Posted to user@tika.apache.org by "Allison A." <al...@gmail.com> on 2016/06/30 04:37:25 UTC

Re: PDFPaser generates gibberish

I am running Tika-server-1.13 to extract text from a pdf file. Sometimes I
am getting gibberish characters between words, it seems they are added to
spacing between words or at the end of the file.

For two column pdf files, this is quite serious, adding too much gibberish.

How can I get rid of this? Any suggestions are welcome.

Allison

RE: PDFPaser generates gibberish

Posted by "Allison, Timothy B." <ta...@mitre.org>.
If you run PDFBox app’s ExtractText on the files, are you getting the same output?  If so, might make sense to ask for help from the PDFBox project.

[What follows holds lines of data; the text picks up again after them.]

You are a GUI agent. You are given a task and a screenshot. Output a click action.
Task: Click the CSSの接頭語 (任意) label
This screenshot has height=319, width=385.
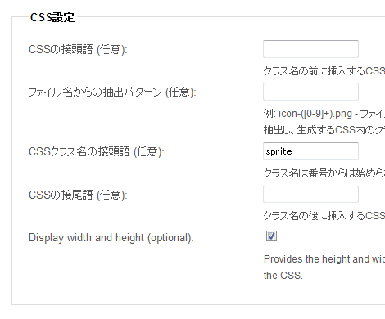[x=78, y=50]
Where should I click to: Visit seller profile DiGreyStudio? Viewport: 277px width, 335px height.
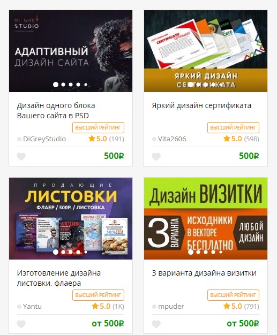tap(44, 139)
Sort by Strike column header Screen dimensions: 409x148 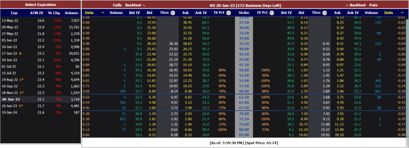point(244,13)
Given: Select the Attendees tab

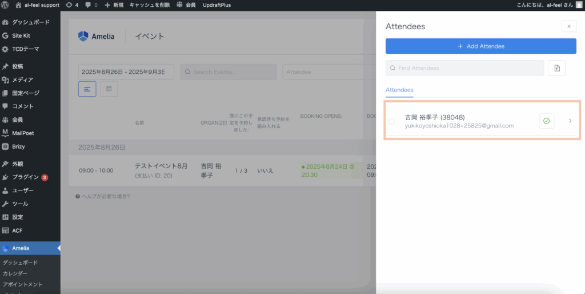Looking at the screenshot, I should tap(399, 90).
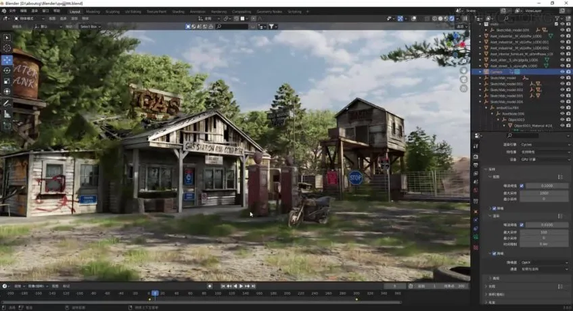Click the Select Box mode button
Screen dimensions: 573x311
[89, 26]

e.g. : http://apache.cs.utah.edu/pdfbox/2.0.2/pdfbox-app-2.0.2.jar

java -jar pdfbox-app-2.0.2.jar ExtractText thispdf.pdf

From: Allison A. [mailto:allison9y@gmail.com]
Sent: Thursday, June 30, 2016 12:37 AM
To: user@tika.apache.org
Subject: Re: PDFPaser generates gibberish

I am running Tika-server-1.13 to extract text from a pdf file. Sometimes I am getting gibberish characters between words, it seems they are added to spacing between words or at the end of the file.

For two column pdf files, this is quite serious, adding too much gibberish.

How can I get rid of this? Any suggestions are welcome.

Allison